I have a fun new recipe for you guys today that’s perfect for summer (but also any time of year): creamy vegan green goddess dressing! For my vegan friends who miss creamy dressings (and don’t want to use tofu), this recipe is for you. But everyone else will enjoy it just as much, too! 🙂
Thanks to McCormick for sponsoring this post, originally posted in 2015!
Creamy Vegan Salad Dressing
This recipe is a McCormick partnership creation. I’ve been getting a little tired of my standard balsamic vinaigrette and decided it was time to try something new.
And this is the result! A sneakily veggie-packed salad dressing that is super easy to make and perfect for summer. It’s a great way to enjoy the abundance of fresh produce available right now, too!
Here’s what you’ll need to make this dressing:
- lemon juice
- olive oil
- dried herbs: tarragon, dill, and celery seed
The secret ingredient that gives this dressing some nice creaminess: pureed cauliflower. So while it’s creamy, it’s not too thick or heavy. The lemon gives it a nice bit of tang and acidity, and the combination of herbs lends brightness, a more intense flavor, and a pretty color, too. I really love dried dill in particular – anyone else?
You might also like this homemade strawberry salad dressing!
How to Make Vegan Green Goddess Dressing
As per usual, this recipe comes together quickly!
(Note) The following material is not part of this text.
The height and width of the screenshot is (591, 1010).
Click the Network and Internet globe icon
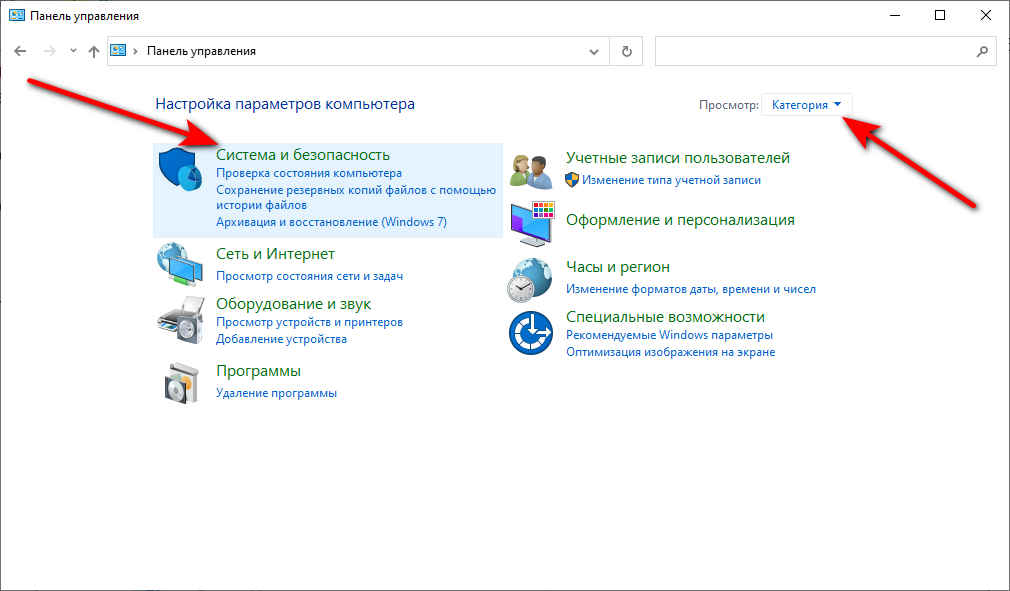tap(181, 265)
Start by cooking the cauliflower in a microwave safe bowl with a splash of water for 2 minutes. (Or, you can blanch or steam the cauliflower. Leftover roasted cauliflower works too!)
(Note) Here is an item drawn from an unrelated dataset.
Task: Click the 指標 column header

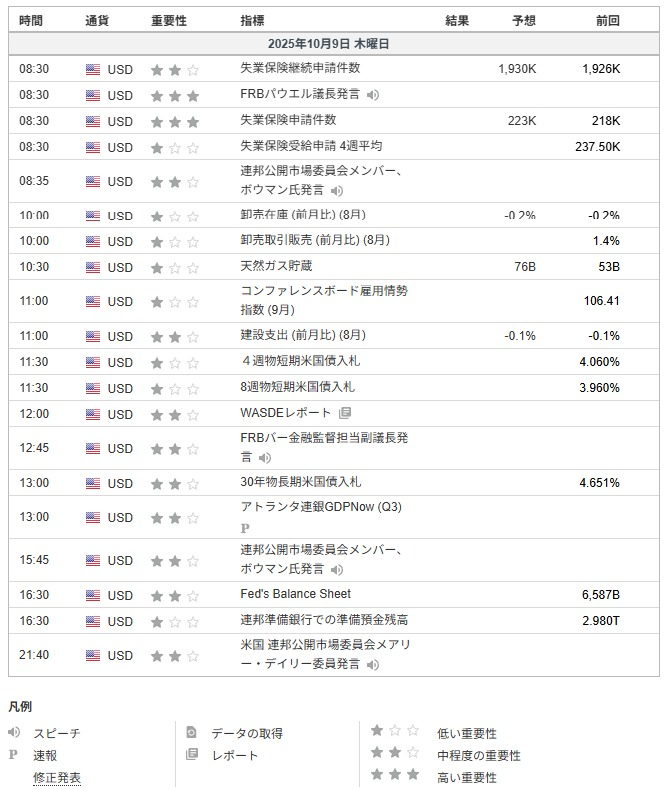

Then, just put all the ingredients in a blender, blend, and then pour over your favorite salad. Boom. Honestly, I can’t think of a salad this wouldn’t be delicious on.
Feel free to sprinkle on some salt and pepper to taste, too, if you’d like! While blending, you can also add more or less olive oil (or water) until the dressing reaches your desired consistency.
How to Store Homemade Dressing
If you don’t use all the dressing right away, store it in an airtight container in the fridge. It should last for at least 3-4 days.
The full vegan green goddess recipe is at the end of this post. I hope you enjoy it as much as we do!
What’s your favorite unexpected way to use pureed veggies in a recipe?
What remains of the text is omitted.